Quella foto, che oggi vive una nuova vita e naviga sulla rete associata in maniera capziosa agli incidenti che si sono verificati ieri sera nella stessa piazza di Atene, c’induce a riflettere su una verità lapalissiana: la libertà e la democrazia non sono per sempre. Se un uomo di novant’anni è costretto a scendere in piazza per manifestare il suo disappunto, e soprattutto viene trattato in quel modo, vuol dire che c’è molto che non funziona nella nostra democrazia e nel concetto di libertà che abbiamo costruito.

Il malessere per cui due anni fa manifestava Glezos è lo stesso malessere per il quale oggi manifesta il popolo greco negli stessi luoghi. Ma cosa è successo in Grecia di così grave da indurre un “monumento” vivente come il partigiano Glezos a manifestare in piazza con tanta veemenza?

Lo spiega molto bene Marcello de Cecco, economista abruzzese, in un’intervista a radio Capital.

De Cecco sostiene che le misure economiche messe in campo dall’attuale governo greco e sostenute dalla Comunità Europea non siano utili e che la situazione è destinata a precipitare. Non solo per la Grecia ma anche per altri paesi europei come l’Italia e la Spagna se l’Europa, e la Germania in particolare, non si fanno carico di un problema che deve diventare europeo. Senza svalutazione e senza l’emissione di eurobond, continua De Cecco, la situazione peggiorerà ancora. Sempre secondo l’economista De Cecco, sarebbero la Merkel e Sarkozy i principali artefici di questo fallimento. Occorre, in altre parole, una visione coordinata della crisi e non una posizione vessatoria come quella attualmente in atto. Ecco perché il partigiano greco era ed è preoccupato. Vede sgretolarsi un mondo che ha contribuito a costruire.
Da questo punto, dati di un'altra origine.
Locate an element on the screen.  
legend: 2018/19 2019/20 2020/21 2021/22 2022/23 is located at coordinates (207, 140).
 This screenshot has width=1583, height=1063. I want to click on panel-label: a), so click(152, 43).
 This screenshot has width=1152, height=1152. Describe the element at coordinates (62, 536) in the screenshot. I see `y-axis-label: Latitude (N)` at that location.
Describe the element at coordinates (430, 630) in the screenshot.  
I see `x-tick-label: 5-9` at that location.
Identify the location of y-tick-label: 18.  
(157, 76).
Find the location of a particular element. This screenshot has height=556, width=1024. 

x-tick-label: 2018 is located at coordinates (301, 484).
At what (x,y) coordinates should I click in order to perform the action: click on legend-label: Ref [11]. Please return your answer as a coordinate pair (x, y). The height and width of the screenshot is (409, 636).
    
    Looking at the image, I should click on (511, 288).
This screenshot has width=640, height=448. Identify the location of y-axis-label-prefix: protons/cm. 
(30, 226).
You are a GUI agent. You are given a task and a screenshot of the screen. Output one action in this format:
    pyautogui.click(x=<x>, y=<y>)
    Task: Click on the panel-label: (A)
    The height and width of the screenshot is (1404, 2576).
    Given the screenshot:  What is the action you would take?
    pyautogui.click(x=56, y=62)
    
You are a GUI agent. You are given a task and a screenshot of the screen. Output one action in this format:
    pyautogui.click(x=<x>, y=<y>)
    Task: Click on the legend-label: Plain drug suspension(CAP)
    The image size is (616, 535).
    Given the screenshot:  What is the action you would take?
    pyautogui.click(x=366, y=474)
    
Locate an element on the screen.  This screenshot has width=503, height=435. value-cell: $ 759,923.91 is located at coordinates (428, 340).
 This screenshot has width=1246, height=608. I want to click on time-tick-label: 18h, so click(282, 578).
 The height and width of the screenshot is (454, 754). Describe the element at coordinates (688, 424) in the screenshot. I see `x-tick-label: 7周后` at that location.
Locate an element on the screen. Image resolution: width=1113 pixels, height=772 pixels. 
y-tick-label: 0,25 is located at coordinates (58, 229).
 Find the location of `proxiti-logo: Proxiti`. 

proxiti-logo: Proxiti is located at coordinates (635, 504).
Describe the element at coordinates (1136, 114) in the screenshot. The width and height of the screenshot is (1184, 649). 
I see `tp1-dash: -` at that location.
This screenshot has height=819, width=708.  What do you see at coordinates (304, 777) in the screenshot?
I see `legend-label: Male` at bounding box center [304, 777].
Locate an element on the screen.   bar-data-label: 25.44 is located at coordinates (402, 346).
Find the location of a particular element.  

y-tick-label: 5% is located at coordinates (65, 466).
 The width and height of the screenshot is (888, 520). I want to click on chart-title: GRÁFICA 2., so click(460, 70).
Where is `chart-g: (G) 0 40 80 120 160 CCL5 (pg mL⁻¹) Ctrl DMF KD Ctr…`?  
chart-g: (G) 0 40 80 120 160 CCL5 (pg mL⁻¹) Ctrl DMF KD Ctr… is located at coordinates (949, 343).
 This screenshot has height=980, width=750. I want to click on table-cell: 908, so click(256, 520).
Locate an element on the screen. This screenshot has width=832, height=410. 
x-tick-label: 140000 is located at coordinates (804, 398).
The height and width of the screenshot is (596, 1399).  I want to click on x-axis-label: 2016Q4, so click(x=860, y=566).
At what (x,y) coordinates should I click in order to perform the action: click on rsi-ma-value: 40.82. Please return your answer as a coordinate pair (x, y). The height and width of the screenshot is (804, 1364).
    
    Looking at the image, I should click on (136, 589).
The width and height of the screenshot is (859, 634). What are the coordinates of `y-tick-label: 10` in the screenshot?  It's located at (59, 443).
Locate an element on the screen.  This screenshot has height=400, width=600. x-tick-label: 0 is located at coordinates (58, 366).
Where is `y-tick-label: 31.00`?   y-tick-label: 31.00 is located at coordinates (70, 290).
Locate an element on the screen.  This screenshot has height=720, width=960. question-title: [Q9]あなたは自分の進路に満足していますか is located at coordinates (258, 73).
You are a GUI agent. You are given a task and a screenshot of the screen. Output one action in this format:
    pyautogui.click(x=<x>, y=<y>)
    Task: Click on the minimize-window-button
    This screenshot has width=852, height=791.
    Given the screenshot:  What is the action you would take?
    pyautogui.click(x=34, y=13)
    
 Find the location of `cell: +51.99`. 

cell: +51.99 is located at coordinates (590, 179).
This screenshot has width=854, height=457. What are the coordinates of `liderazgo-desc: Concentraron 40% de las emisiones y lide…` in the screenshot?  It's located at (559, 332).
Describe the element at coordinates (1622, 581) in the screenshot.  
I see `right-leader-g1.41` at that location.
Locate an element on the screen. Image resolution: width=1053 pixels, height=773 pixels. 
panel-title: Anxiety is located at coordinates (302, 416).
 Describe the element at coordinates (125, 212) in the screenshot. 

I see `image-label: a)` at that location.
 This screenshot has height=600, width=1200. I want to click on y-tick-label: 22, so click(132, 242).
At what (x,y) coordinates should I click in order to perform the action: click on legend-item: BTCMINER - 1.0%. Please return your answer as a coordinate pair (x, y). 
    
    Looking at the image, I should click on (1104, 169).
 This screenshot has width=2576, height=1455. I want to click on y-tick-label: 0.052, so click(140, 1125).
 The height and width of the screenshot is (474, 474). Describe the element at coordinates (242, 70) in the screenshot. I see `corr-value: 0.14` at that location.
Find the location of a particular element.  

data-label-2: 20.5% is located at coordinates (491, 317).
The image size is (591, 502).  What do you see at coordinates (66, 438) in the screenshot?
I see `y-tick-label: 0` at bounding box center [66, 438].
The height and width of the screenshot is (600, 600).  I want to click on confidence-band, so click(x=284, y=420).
Il suo “immolarsi” è insieme una bella cosa e una brutta cosa. Una cosa bella perché è uno stimolo per tutti a non essere distratti in relazione alle questioni importanti della vita e della sopravvivenza di una comunità. Una brutta cosa perché se una persona di novant’anni scende in piazza vuol dire che la misura è colma e la situazione è oltre ogni ragionevole livello di guardia.

Un’ultima riflessione sul messaggio virale che la foto di Manolis Glezos ha veicolato nella giornata di oggi. Ciò che sta succedendo in Grecia in queste ore riempie i giornali di tutto il mondo e ovviamente anche il mondo del web. La situazione è preoccupante. Sono riapparsi, come puntualmente avviene in questi casi, i famigerati “black block” a creare disordini e confusione. C’è bisogno invece di nervi saldi e sangue freddo per non far degenerare le manifestazioni democratiche di dissenso. Per farlo occorre chiarezza. Dal mio punto di vista veicolare l’informazione dei disordini di questi in giorni in Grecia con un'immagine di due anni fa perché vi è ritratta un’icona della libertà e dell’indipendenza è fuorviante e non serve alla causa di chi sta giustamente manifestando.

Pubblicato il 13/2/2012 alle 13.30 nella rubrica Politica.